[[ GIVEN DATA open ]]

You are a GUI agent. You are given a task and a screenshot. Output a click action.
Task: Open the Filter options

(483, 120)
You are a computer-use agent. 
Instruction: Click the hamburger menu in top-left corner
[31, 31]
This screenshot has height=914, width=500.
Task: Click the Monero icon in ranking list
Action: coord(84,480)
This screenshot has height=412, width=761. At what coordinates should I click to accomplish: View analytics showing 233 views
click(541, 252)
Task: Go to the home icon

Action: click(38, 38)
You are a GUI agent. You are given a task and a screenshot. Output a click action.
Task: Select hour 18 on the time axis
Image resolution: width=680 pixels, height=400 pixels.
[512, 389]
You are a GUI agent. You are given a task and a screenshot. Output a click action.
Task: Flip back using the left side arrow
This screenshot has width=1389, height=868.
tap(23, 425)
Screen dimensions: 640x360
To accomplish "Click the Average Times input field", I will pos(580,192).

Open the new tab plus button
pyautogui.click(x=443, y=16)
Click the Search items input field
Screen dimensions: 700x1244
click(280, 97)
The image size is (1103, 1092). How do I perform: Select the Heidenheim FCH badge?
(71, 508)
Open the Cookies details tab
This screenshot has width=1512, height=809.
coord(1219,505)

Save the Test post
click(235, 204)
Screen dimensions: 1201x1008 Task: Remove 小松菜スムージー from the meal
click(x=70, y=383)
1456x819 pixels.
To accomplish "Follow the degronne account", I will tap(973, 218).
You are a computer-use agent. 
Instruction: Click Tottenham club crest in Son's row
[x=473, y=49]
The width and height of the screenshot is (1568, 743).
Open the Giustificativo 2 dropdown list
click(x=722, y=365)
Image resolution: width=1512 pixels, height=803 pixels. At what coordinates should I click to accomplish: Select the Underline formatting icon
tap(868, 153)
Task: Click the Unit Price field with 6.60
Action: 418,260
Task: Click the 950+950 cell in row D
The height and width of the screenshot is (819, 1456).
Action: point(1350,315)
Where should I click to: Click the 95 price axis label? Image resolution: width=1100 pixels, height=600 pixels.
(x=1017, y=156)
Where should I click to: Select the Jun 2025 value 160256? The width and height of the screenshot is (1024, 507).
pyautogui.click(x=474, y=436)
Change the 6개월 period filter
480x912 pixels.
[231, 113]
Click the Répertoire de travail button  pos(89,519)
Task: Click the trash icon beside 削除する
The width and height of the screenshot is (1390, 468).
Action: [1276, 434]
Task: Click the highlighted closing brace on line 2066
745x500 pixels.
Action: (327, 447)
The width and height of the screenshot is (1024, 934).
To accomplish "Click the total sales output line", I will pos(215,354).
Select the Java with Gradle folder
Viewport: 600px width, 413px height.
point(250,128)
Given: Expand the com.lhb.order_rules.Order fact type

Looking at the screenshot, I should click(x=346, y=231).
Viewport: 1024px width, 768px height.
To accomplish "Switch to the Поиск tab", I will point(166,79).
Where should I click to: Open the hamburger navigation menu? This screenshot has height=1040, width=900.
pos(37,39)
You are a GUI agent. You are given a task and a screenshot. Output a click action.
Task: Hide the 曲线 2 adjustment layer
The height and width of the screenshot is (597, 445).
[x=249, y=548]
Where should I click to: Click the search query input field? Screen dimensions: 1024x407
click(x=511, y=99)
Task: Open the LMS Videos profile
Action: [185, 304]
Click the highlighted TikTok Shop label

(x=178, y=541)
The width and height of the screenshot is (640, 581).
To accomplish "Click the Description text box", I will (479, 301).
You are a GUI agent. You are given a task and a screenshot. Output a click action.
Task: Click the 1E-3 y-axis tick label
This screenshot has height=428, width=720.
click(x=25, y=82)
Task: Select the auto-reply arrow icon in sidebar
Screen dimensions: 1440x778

[[ GIVEN DATA closed ]]

* WHAT THIS TASK INVOLVES
Nothing may be left out. Retype all the entries exactly.

* SOLUTION
You are a GUI agent. You are given a task and a screenshot. Output a click action.
Task: Open the Filter options

(483, 120)
You are a computer-use agent. 
Instruction: Click the hamburger menu in top-left corner
[31, 31]
This screenshot has height=914, width=500.
Task: Click the Monero icon in ranking list
Action: coord(84,480)
This screenshot has height=412, width=761. At what coordinates should I click to accomplish: View analytics showing 233 views
click(541, 252)
Task: Go to the home icon

Action: click(38, 38)
You are a GUI agent. You are given a task and a screenshot. Output a click action.
Task: Select hour 18 on the time axis
Image resolution: width=680 pixels, height=400 pixels.
[512, 389]
You are a GUI agent. You are given a task and a screenshot. Output a click action.
Task: Flip back using the left side arrow
This screenshot has width=1389, height=868.
tap(23, 425)
Screen dimensions: 640x360
To accomplish "Click the Average Times input field", I will pos(580,192).

Open the new tab plus button
pyautogui.click(x=443, y=16)
Click the Search items input field
Screen dimensions: 700x1244
click(280, 97)
The image size is (1103, 1092). How do I perform: Select the Heidenheim FCH badge?
(71, 508)
Open the Cookies details tab
This screenshot has width=1512, height=809.
coord(1219,505)

Save the Test post
click(235, 204)
Screen dimensions: 1201x1008 Task: Remove 小松菜スムージー from the meal
click(x=70, y=383)
1456x819 pixels.
To accomplish "Follow the degronne account", I will tap(973, 218).
You are a computer-use agent. 
Instruction: Click Tottenham club crest in Son's row
[x=473, y=49]
The width and height of the screenshot is (1568, 743).
Open the Giustificativo 2 dropdown list
click(x=722, y=365)
Image resolution: width=1512 pixels, height=803 pixels. At what coordinates should I click to accomplish: Select the Underline formatting icon
tap(868, 153)
Task: Click the Unit Price field with 6.60
Action: 418,260
Task: Click the 950+950 cell in row D
The height and width of the screenshot is (819, 1456).
Action: point(1350,315)
Where should I click to: Click the 95 price axis label? Image resolution: width=1100 pixels, height=600 pixels.
(x=1017, y=156)
Where should I click to: Select the Jun 2025 value 160256? The width and height of the screenshot is (1024, 507).
pyautogui.click(x=474, y=436)
Change the 6개월 period filter
480x912 pixels.
[231, 113]
Click the Répertoire de travail button  pos(89,519)
Task: Click the trash icon beside 削除する
The width and height of the screenshot is (1390, 468).
Action: [1276, 434]
Task: Click the highlighted closing brace on line 2066
745x500 pixels.
Action: (327, 447)
The width and height of the screenshot is (1024, 934).
To accomplish "Click the total sales output line", I will pos(215,354).
Select the Java with Gradle folder
Viewport: 600px width, 413px height.
point(250,128)
Given: Expand the com.lhb.order_rules.Order fact type

Looking at the screenshot, I should click(x=346, y=231).
Viewport: 1024px width, 768px height.
To accomplish "Switch to the Поиск tab", I will point(166,79).
Where should I click to: Open the hamburger navigation menu? This screenshot has height=1040, width=900.
pos(37,39)
You are a GUI agent. You are given a task and a screenshot. Output a click action.
Task: Hide the 曲线 2 adjustment layer
The height and width of the screenshot is (597, 445).
[x=249, y=548]
Where should I click to: Click the search query input field? Screen dimensions: 1024x407
click(x=511, y=99)
Task: Open the LMS Videos profile
Action: [185, 304]
Click the highlighted TikTok Shop label

(x=178, y=541)
The width and height of the screenshot is (640, 581).
To accomplish "Click the Description text box", I will (479, 301).
You are a GUI agent. You are given a task and a screenshot. Output a click action.
Task: Click the 1E-3 y-axis tick label
This screenshot has height=428, width=720.
click(x=25, y=82)
Task: Select the auto-reply arrow icon in sidebar
Screen dimensions: 1440x778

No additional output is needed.